TASK DETAILS:
Go through the entries one line at a time, and gather every line that has the word "agent".
START SUPPLIED ENTRIES
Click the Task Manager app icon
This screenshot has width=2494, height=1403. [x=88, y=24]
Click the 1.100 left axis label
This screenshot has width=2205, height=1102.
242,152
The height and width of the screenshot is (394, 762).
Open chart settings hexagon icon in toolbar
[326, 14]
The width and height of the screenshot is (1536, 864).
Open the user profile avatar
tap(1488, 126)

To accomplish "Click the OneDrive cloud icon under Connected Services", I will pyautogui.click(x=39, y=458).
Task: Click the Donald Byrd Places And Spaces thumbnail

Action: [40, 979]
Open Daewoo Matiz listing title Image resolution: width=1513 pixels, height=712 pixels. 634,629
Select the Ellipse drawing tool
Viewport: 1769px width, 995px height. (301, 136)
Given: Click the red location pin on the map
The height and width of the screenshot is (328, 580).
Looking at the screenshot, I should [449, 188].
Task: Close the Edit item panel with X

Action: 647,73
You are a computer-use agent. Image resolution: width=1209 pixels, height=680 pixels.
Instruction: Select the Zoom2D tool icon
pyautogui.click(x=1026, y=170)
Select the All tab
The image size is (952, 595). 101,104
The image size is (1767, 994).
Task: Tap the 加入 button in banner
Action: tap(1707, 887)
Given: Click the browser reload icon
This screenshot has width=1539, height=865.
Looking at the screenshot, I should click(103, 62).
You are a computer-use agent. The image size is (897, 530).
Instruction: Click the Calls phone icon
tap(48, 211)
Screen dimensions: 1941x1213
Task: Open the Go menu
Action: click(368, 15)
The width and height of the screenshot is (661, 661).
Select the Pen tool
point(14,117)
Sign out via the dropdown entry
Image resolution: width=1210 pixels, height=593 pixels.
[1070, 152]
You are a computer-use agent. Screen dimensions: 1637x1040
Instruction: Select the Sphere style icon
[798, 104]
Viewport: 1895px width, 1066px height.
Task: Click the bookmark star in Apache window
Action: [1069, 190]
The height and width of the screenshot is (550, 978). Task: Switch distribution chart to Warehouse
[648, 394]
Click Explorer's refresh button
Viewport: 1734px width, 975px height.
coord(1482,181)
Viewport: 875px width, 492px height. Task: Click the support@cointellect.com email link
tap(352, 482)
END SUPPLIED ENTRIES
YOUR SOLUTION:
You are a computer-use agent. Image resolution: width=1209 pixels, height=680 pixels.
You are a computer-use agent. The image size is (897, 530).
You are a computer-use agent. Screen dimensions: 1637x1040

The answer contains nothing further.